-- PROBLEM TO SOLVE --
Which lines below include "screenshot"? Copy them all.

-- INPUT DATA --
━━━━━━━━━━━━━━━━━━━━

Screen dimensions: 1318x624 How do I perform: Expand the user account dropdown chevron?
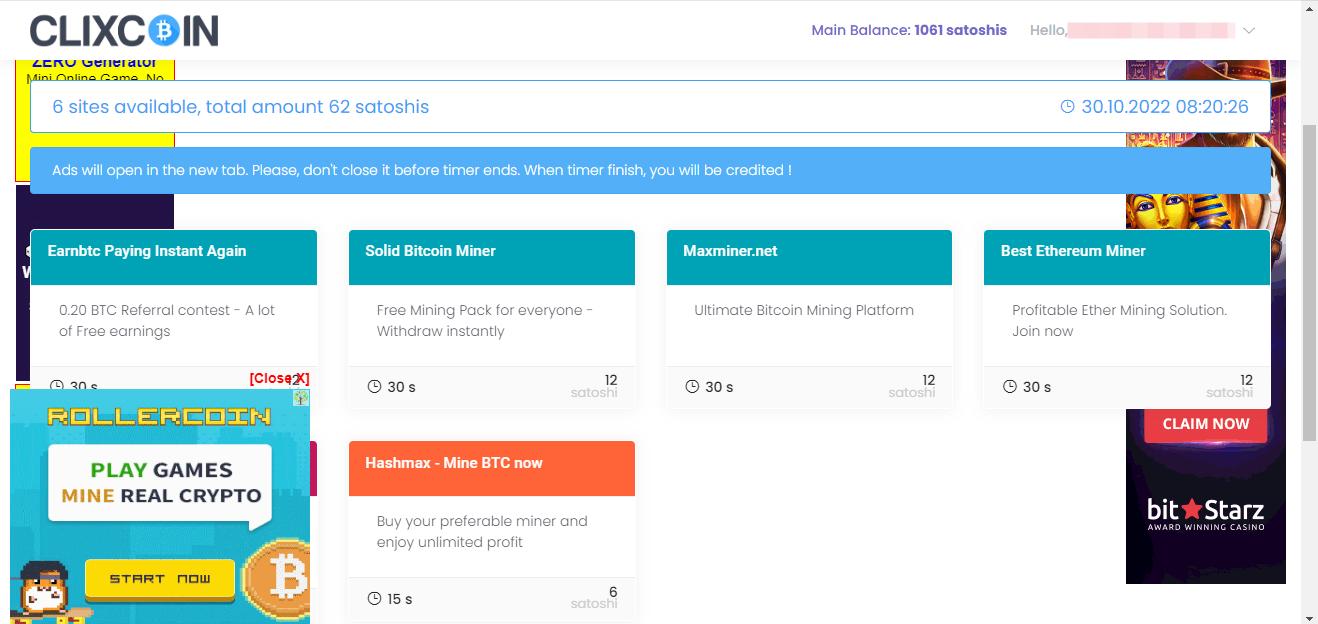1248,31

━━━━━━━━━━━━━━━━━━━━

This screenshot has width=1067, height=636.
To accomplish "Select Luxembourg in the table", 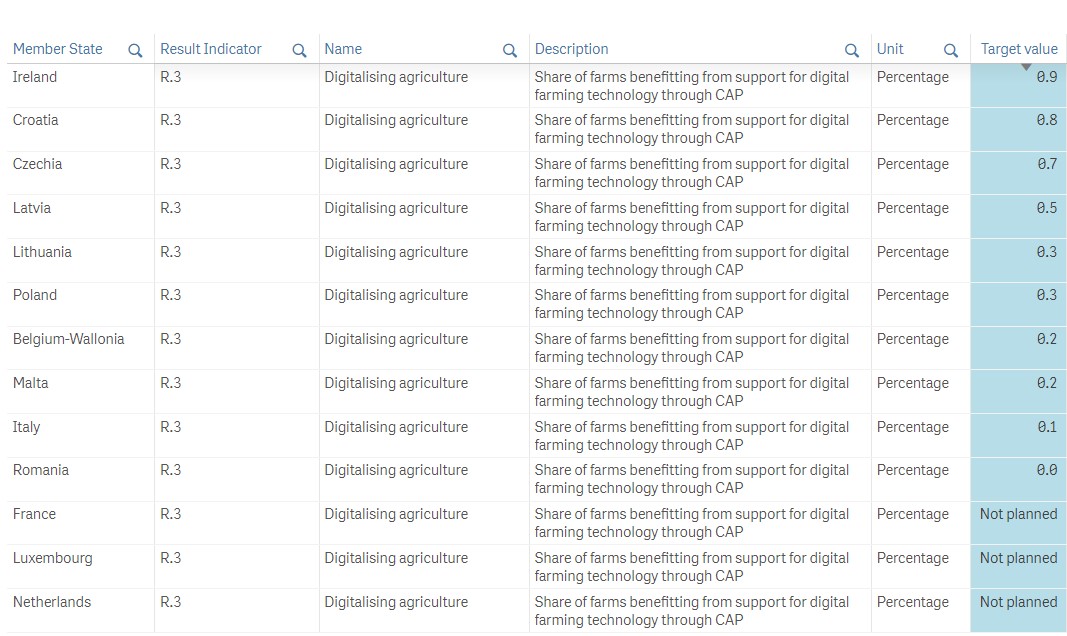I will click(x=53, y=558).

━━━━━━━━━━━━━━━━━━━━

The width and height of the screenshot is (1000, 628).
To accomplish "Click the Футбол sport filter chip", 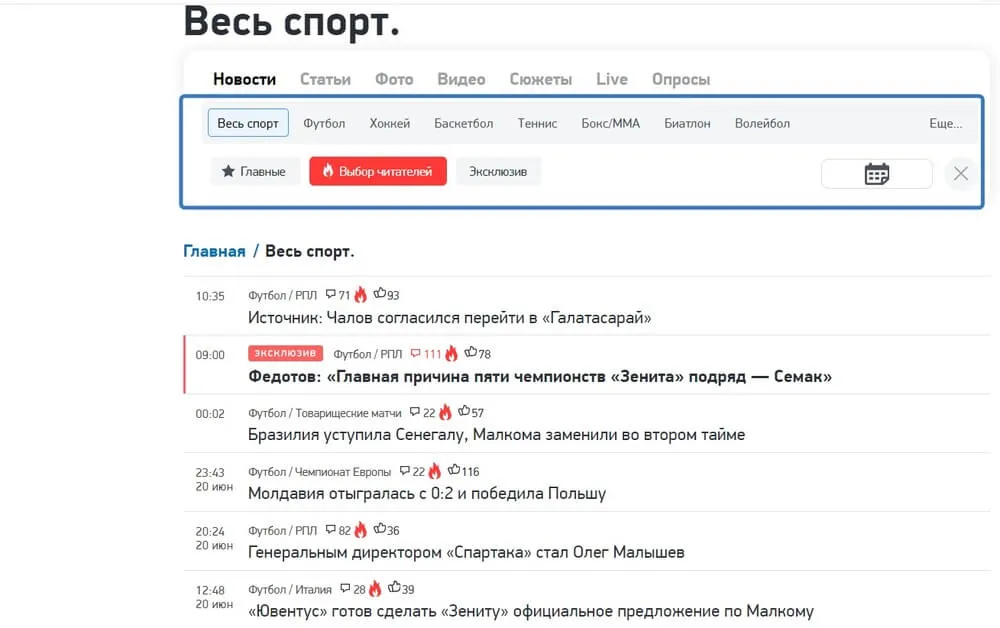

━━━━━━━━━━━━━━━━━━━━

-- SOLUTION TO THE EXERCISE --
This screenshot has width=1067, height=636.
The width and height of the screenshot is (1000, 628).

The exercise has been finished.